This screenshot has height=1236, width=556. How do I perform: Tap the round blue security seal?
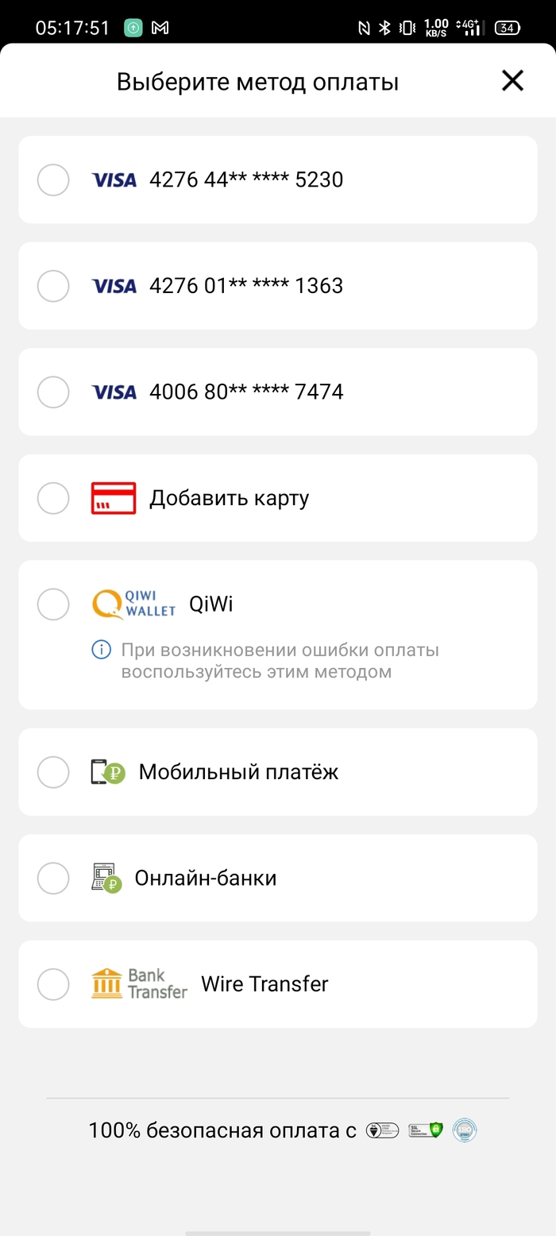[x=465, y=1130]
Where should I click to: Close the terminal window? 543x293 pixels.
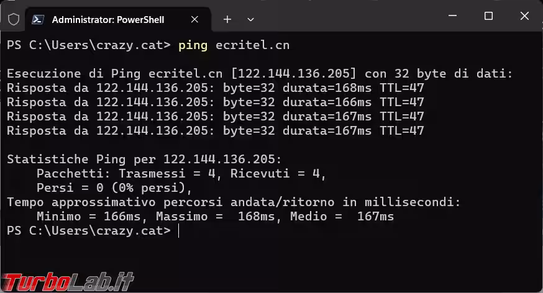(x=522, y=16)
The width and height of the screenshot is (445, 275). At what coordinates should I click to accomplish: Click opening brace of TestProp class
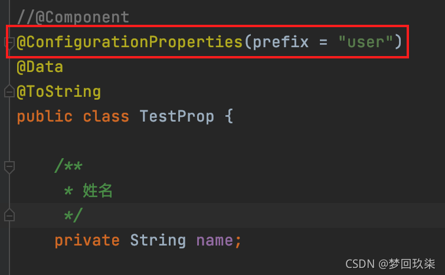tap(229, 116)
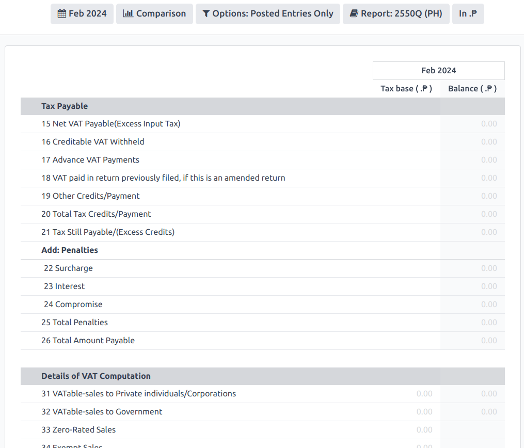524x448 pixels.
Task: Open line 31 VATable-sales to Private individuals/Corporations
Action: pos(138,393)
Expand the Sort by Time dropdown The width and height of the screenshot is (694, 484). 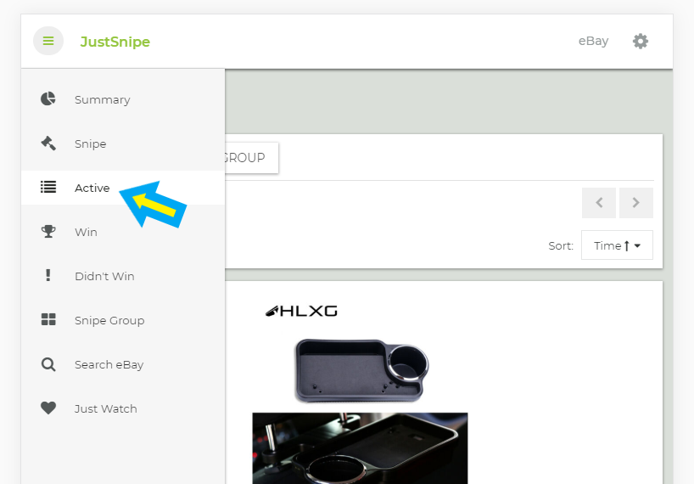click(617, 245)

┄┄┄┄┄┄┄┄┄┄┄┄┄┄┄┄┄┄┄┄

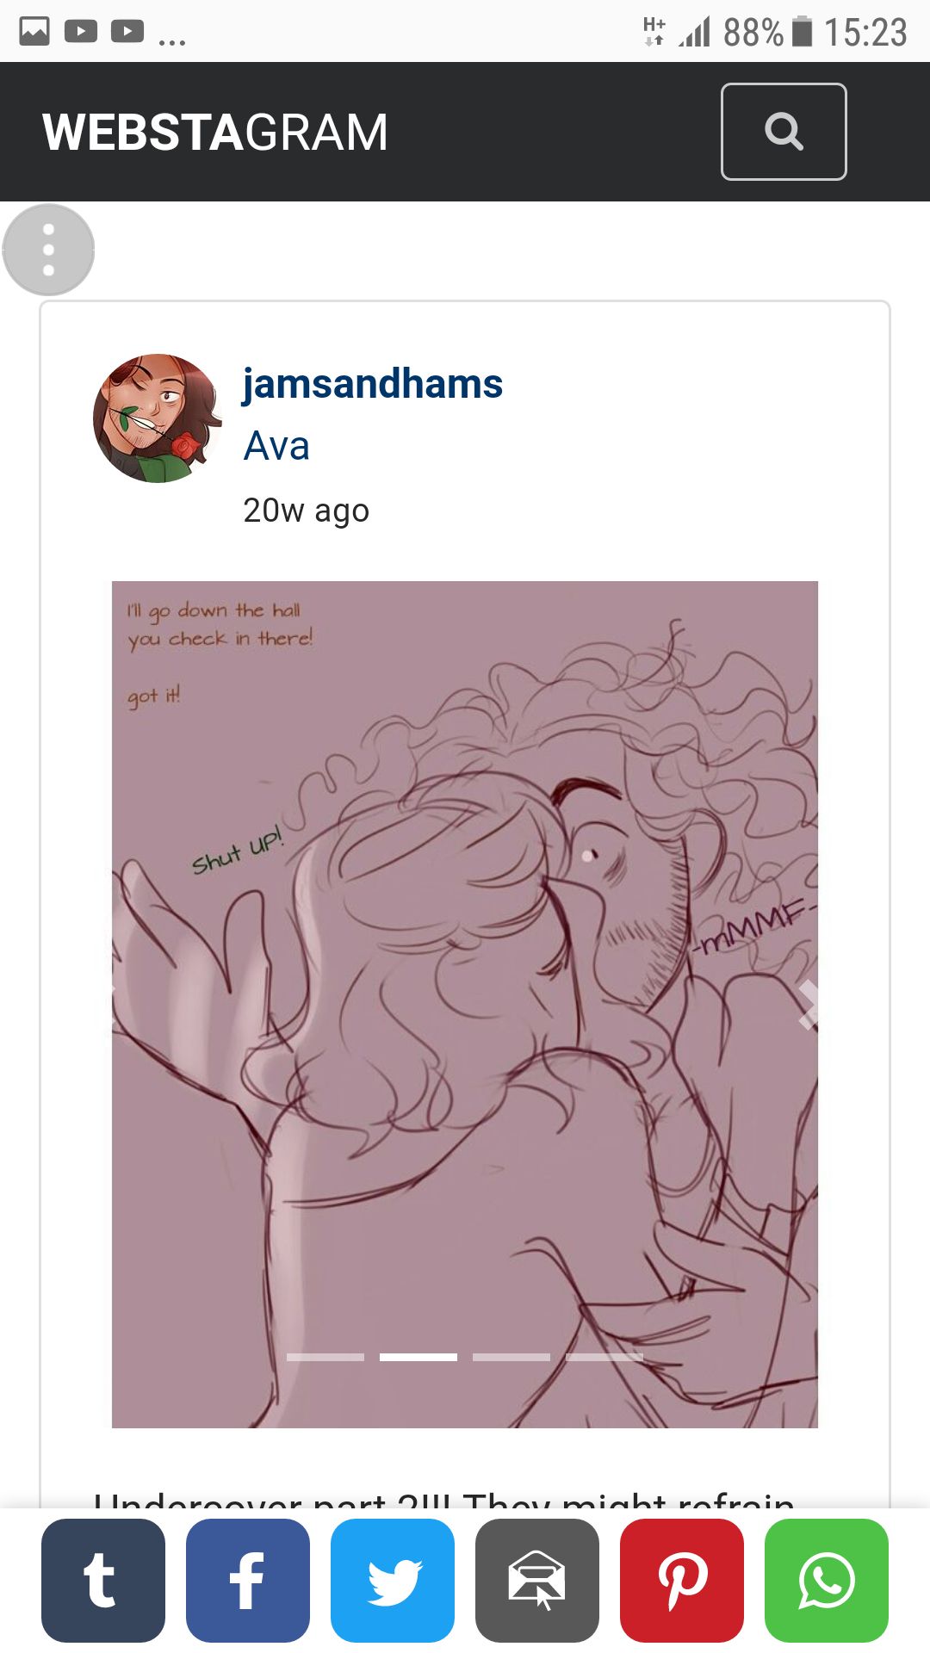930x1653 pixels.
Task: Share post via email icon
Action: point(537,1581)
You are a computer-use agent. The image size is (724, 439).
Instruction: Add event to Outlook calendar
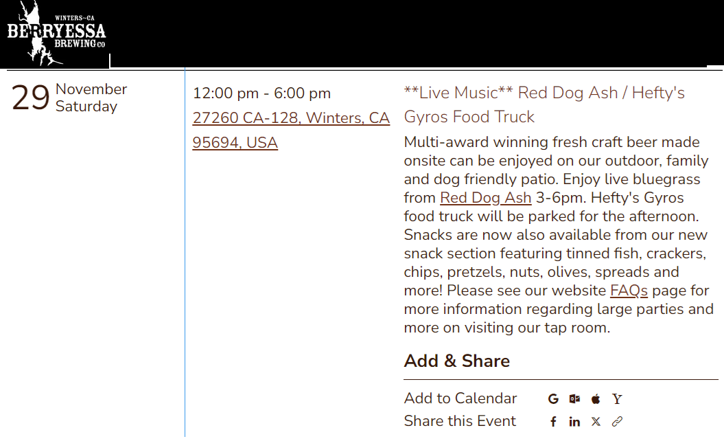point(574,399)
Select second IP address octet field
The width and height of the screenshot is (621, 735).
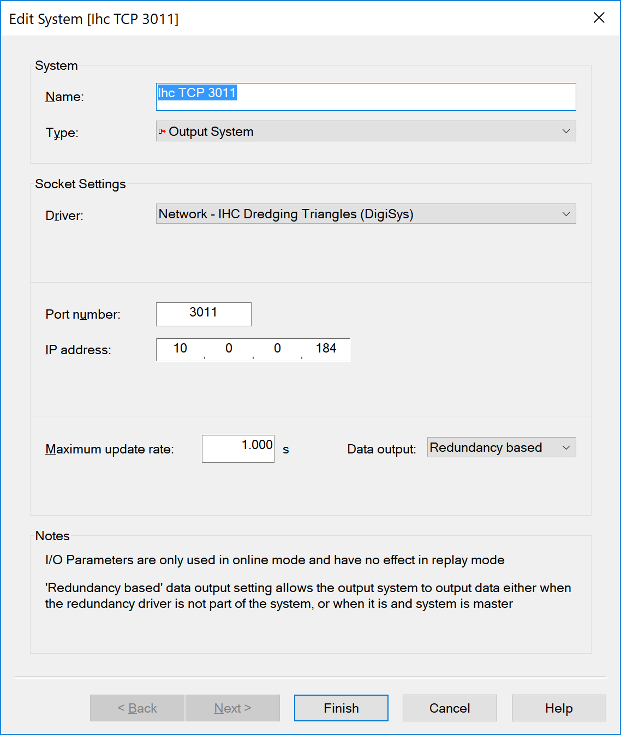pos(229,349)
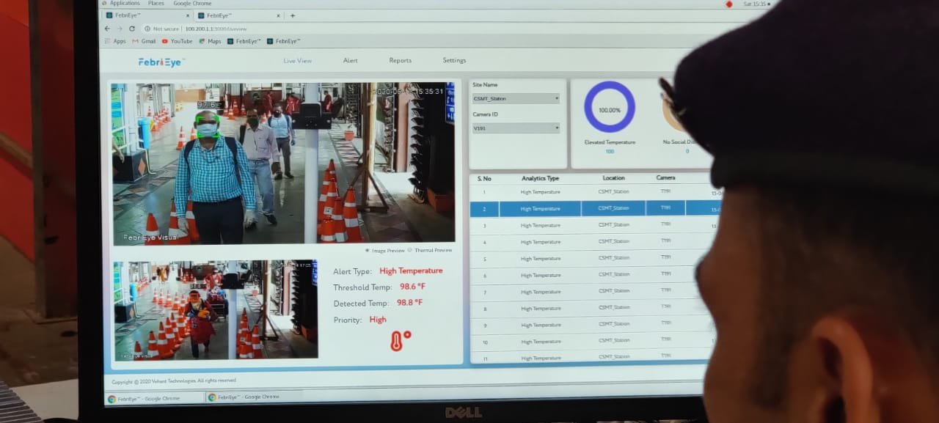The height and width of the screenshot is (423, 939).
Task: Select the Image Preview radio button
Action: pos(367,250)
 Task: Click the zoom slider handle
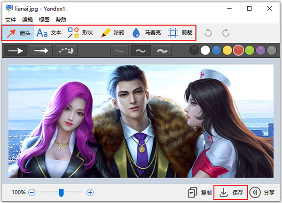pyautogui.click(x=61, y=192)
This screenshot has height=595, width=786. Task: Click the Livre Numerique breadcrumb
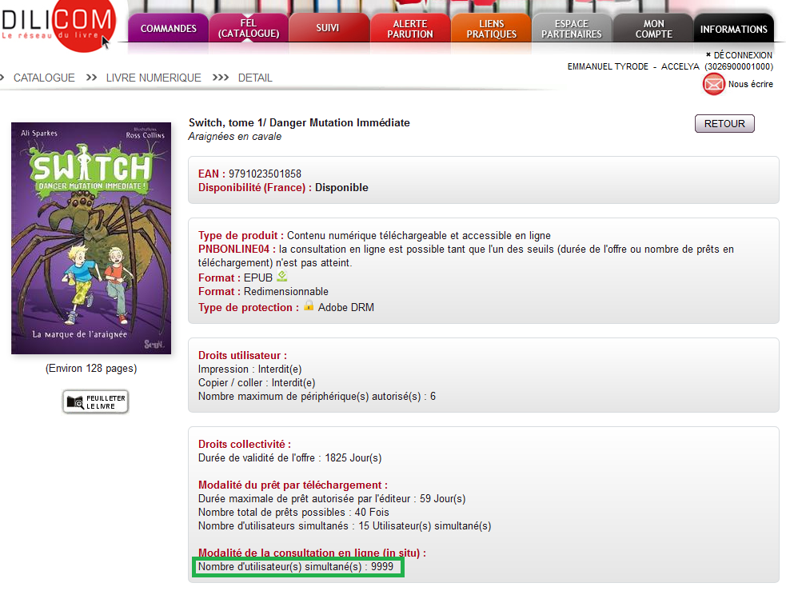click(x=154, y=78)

┄┄┄┄┄┄┄┄┄┄┄┄┄┄┄┄┄┄┄┄

### Aim of the task
The stretch above running from the line with "You are a computer-use" through the line with "Select second IP address octet field" is all you should copy, exactly, leaving out the pictures.

### Answer space
You are a computer-use agent. The image size is (724, 439).
Instruction: Add event to Outlook calendar
point(574,399)
Select second IP address octet field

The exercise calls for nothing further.